Technical Development of Hubs: In a similar vein, the WG activity plan includes targeted activity to extend existing hubs (CrossRef, DataCite, OpenAire, RMap) and establish new hubs in new community areas (such as Astronomy, Life Sciences).


Implementation Sub Projects: The working group case statement “Activities” section provides details of a number of adoption sub projects.  The Scholix framework that underpins the WG approach involves content publishers (eg journal publishers or data centres) communicating with natural hubs (eg CrossRef and DataCite). This WG activity plan includes implementation projects from publisher to hub.
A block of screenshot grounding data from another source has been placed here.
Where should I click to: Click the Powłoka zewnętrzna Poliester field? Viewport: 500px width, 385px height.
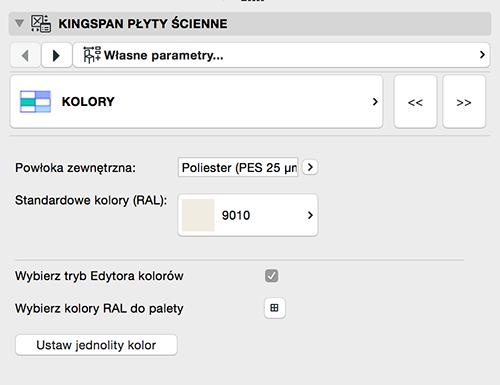coord(238,167)
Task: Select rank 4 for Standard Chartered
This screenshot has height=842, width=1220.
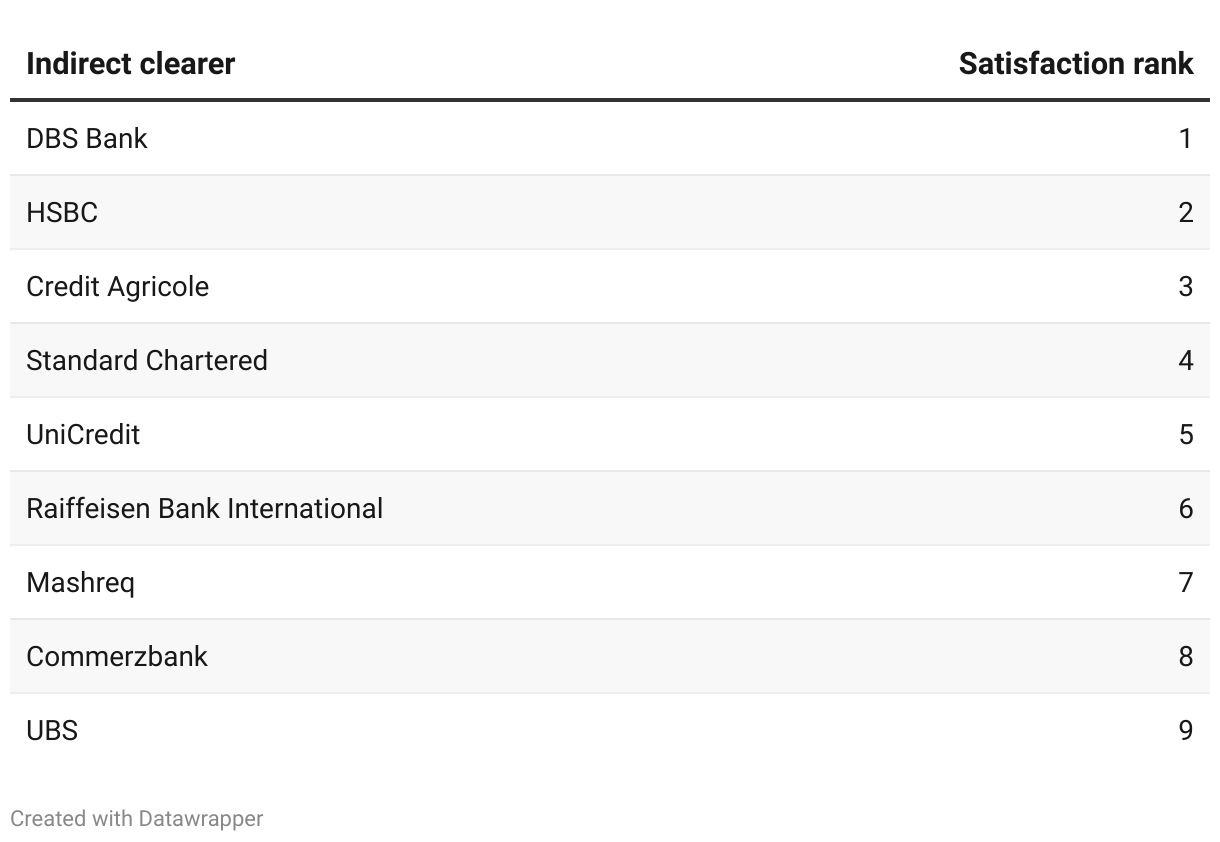Action: click(x=1185, y=360)
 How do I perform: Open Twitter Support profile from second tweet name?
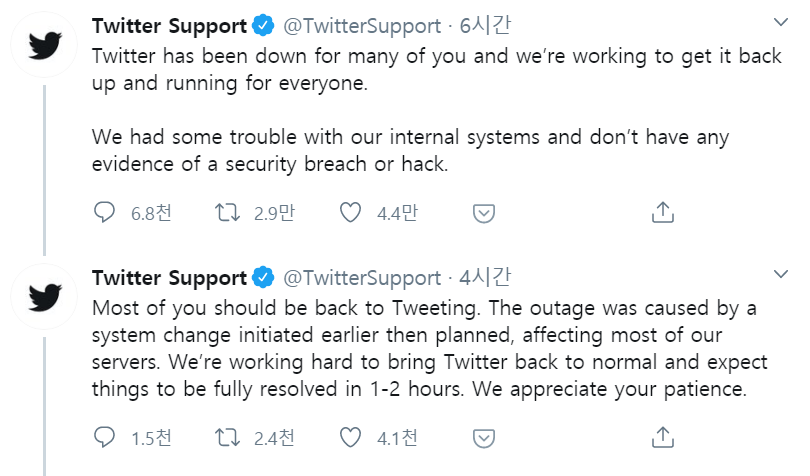click(169, 277)
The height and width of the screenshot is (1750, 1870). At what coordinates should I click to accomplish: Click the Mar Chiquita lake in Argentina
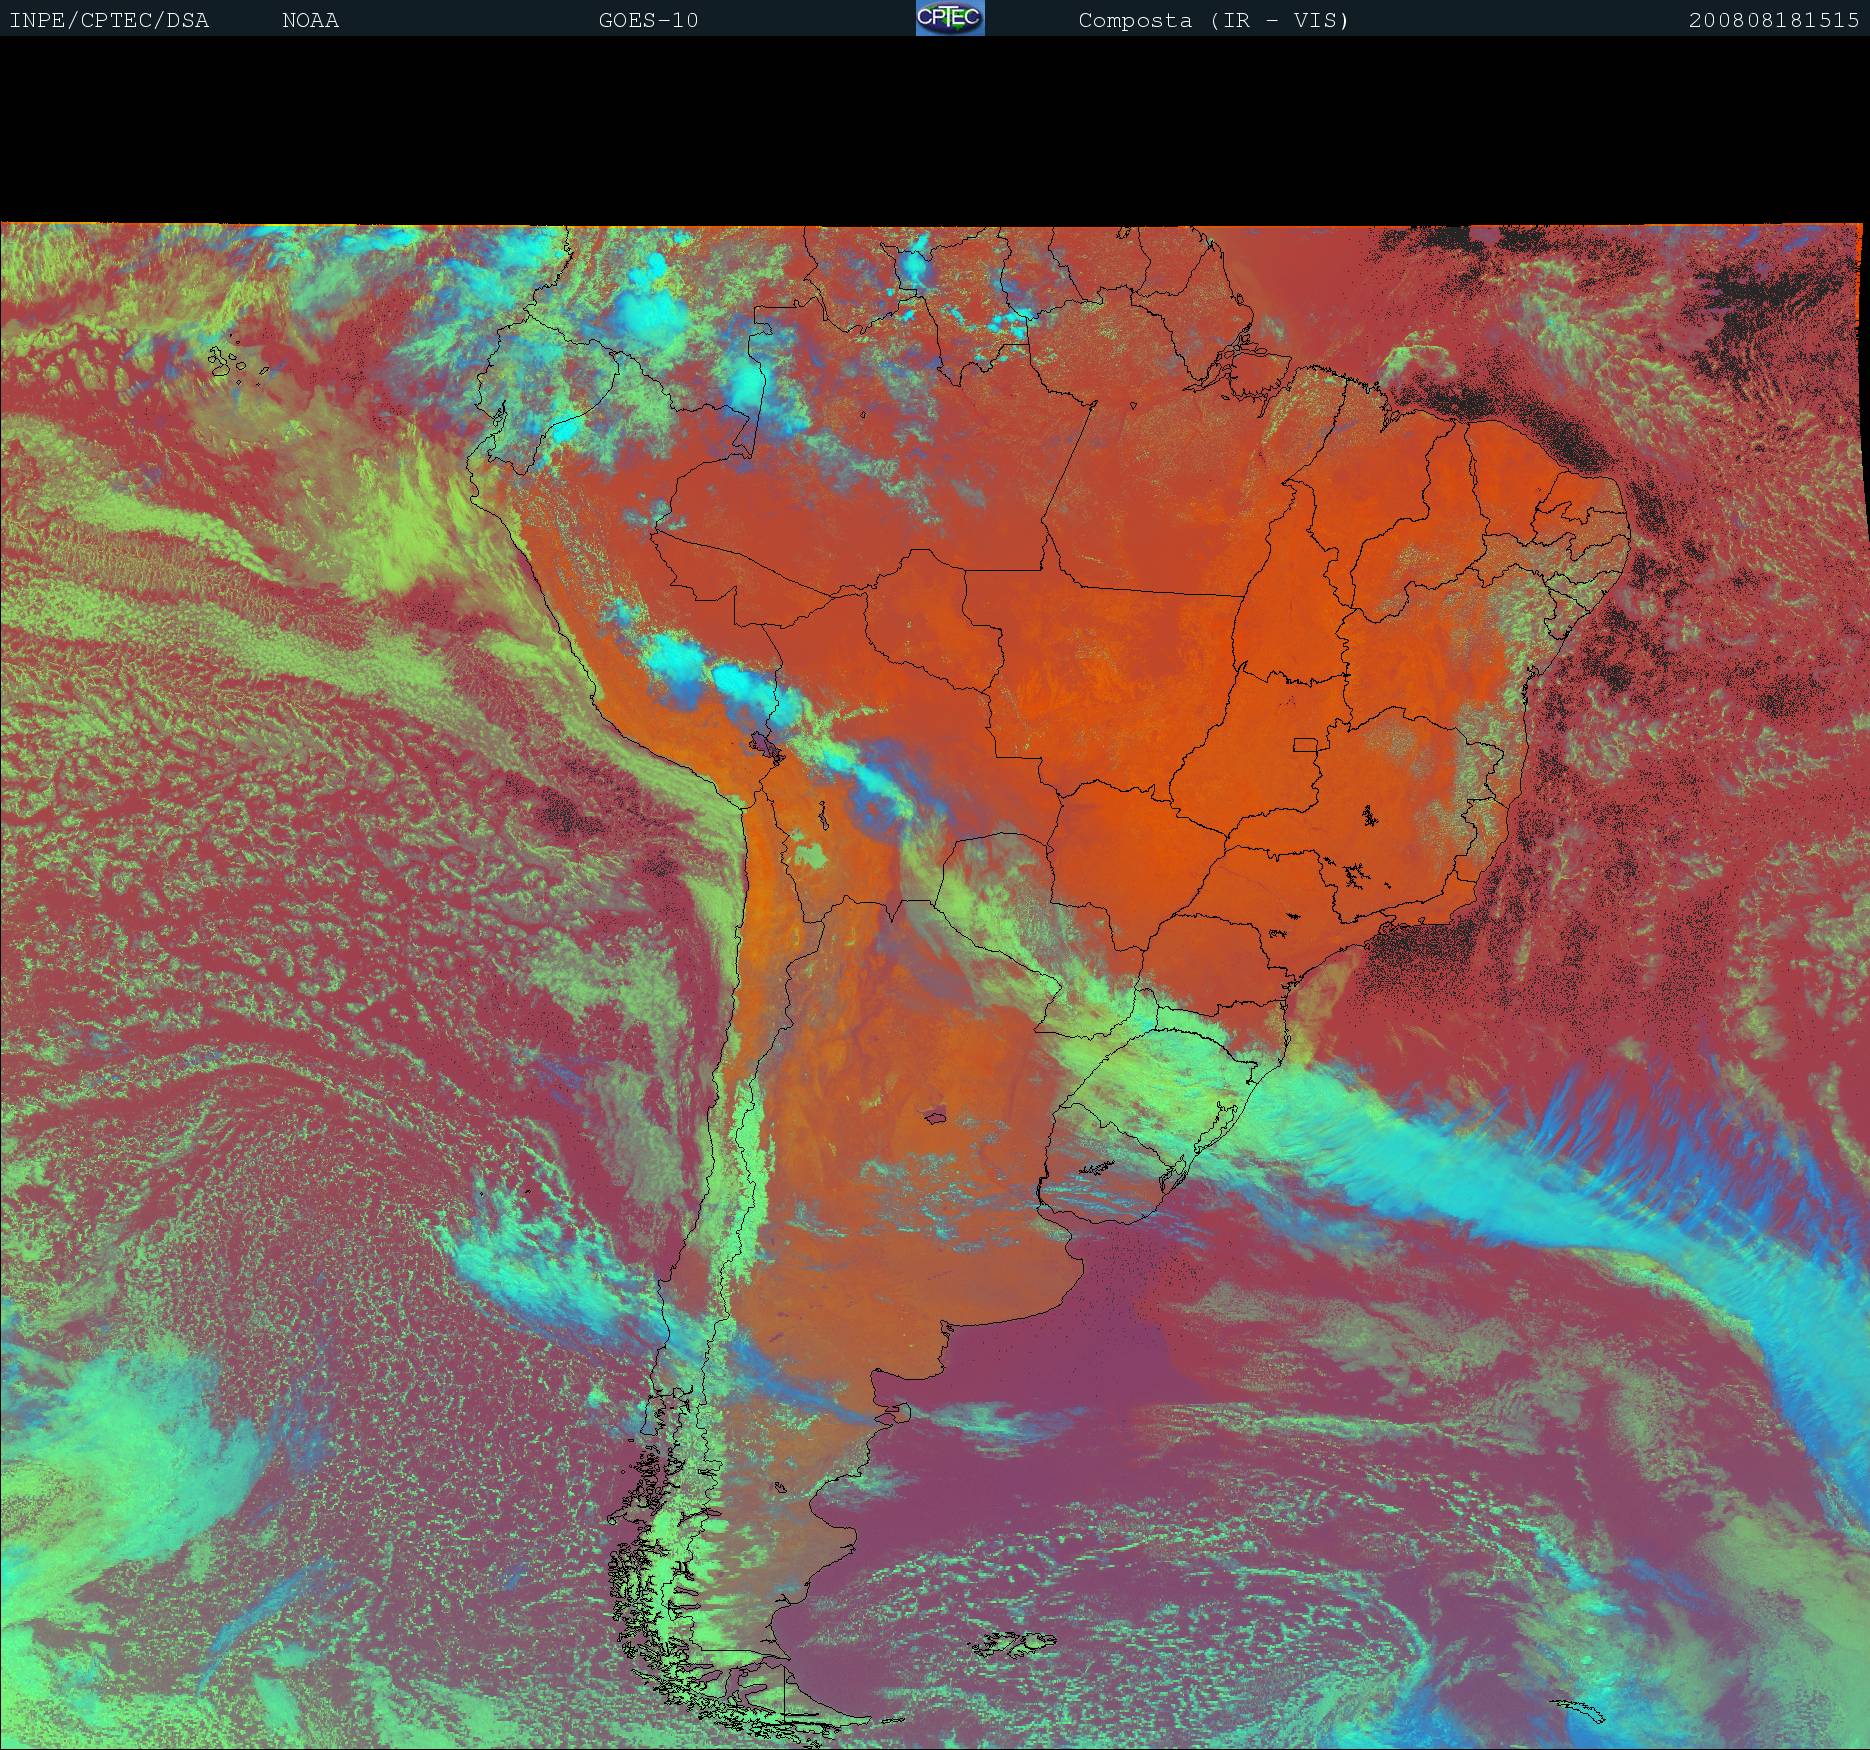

Documentation and Support Materials: The WG activity plan includes an extension of the Scholix framework by providing documentation of instantiation of the abstract Scholix information model in various technologies or formats (such as xml, rdf, json) and using a number of common protocols (such as open api calls, sparql, oai-pmh, resourceSync). These specification and implementation materials will also be the product of the development and adoption projects described above.


Outreach, Liaison, Collaboration:  This Working Group focuses on a technical solution to the exchange and aggregation of data-literature link information.  Other peak bodies and advocacy groups focus on changing practice and integrating data citation as part of scientific practice.  The WG work plan includes collaboration with those organisations to leverage their established agendas.  Current members of the WG include leaders in these organisations and further such activity is slated in that area of the work plan.


Benefit realisation: The sustainable driver of adoption is benefit for the adopter.  The overall work plan is underpinned by the objective of delivering benefits to end users, as outlined in the use cases of the Annex A.


Work Plan:

The work plan will be implemented through a set of interconnected activities outlined below. Categories exist only for planning and pragmatic purposes; they are not at all independent and activities will not be siloed.  Cross-category contributions by working group members will be the norm.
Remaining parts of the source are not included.